*EXERCISE DIRECTIONS*: Continue the article on the Gone in 60 Seconds soundtrack, starting after its last sentence.

*PASSAGE TO READ*:
— BEGIN —

Soundtrack album by Various artists
- Released: June 6, 2000
- Genre: Alternative rock Electronic Hip hop
- Length: 55:29
- Label: Island
- Producer: Jerry Bruckheimer Kathy Nelson

Singles from Gone in 60 Seconds
- "Painted on My Heart" Released: 2000;

= Gone in 60 Seconds (soundtrack) =

Gone in 60 Seconds is the soundtrack to the 2000 action film, Gone in 60 Seconds. It was released on June 6, 2000, through Island Records and consisted of a blend of alternative rock, electronic and hip hop music. The album managed to make it to #69 on the Billboard 200 and #25 on the Top Soundtracks. The song "Painted on My Heart" was also released as a single.

— END —

*DATA SECTION*:
— BEGIN —

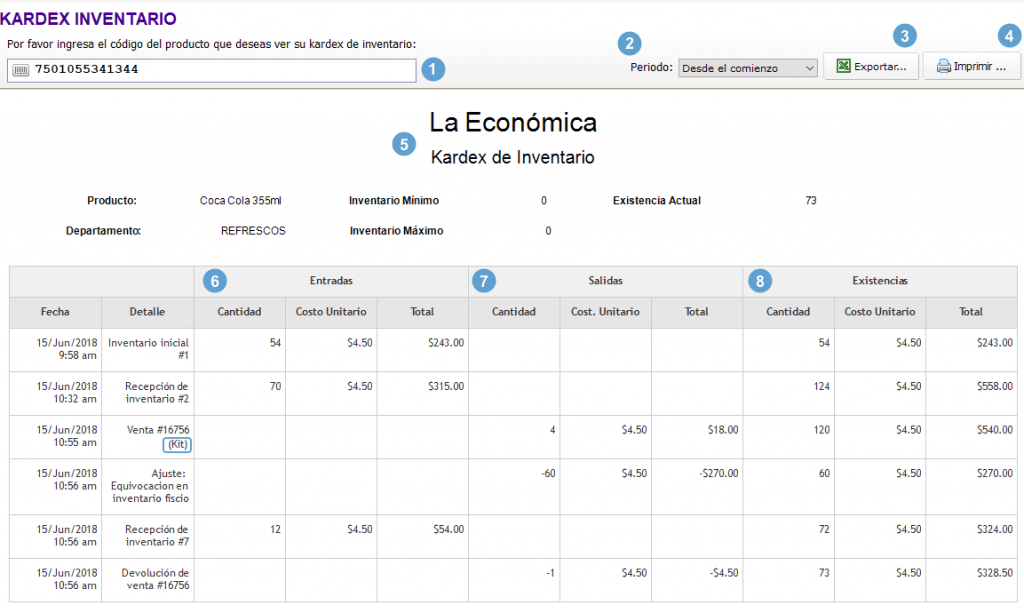Click the barcode icon in the product code field
The width and height of the screenshot is (1024, 613).
19,70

— END —

*EXERCISE OUTPUT*:
Professional ratings
Review scores
| Source | Rating |
| Allmusic | Star |
| Filmtracks | Star Half star |
| SoundtrackNet | Star |

==Track listing==
1. "Painted on My Heart" - 4:27 (The Cult)
2. "Machismo" - 3:36 (Gomez)
3. "Flower" - 3:25 (Moby)
4. "Rap" - 4:15 (Groove Armada)
5. "Leave Home" - 5:13 (The Chemical Brothers)
6. "Da Rockwilder" - 2:20 (Method Man & Redman)
7. "Roll All Day" - 3:15 (Ice Cube)
8. "Sugarless" - 3:07 (Caviar)
9. "Never Gonna Come Back Down" - 3:47 (BT feat. Mike Doughty)
10. "Too Sick to Pray" - 4:46 (Alabama 3)
11. "Party Up (Up in Here)" - 4:32 (DMX)
12. "Stop the Rock" - 3:33 (Apollo 440)
13. "Better Days (And the Bottom Drops Out) (Remix)" - 6:25 (Citizen King)
14. "Boost Me" - 2:49 (Trevor Rabin)

The following tracks were included in the movie's credits but omitted in the soundtrack:
1. "Busy Child" - 7:23 (The Crystal Method)
2. "Low Rider" - 3:13 (War)
3. "Been Caught Stealing" - 3:34 (Jane's Addiction)
4. "Ride On Josephine" - 4:26 (George Thorogood & The Destroyers)
5. "If Everybody Looked the Same" - 3:36 (Groove Armada)
6. "You Won't Fall" - (Lori Carson)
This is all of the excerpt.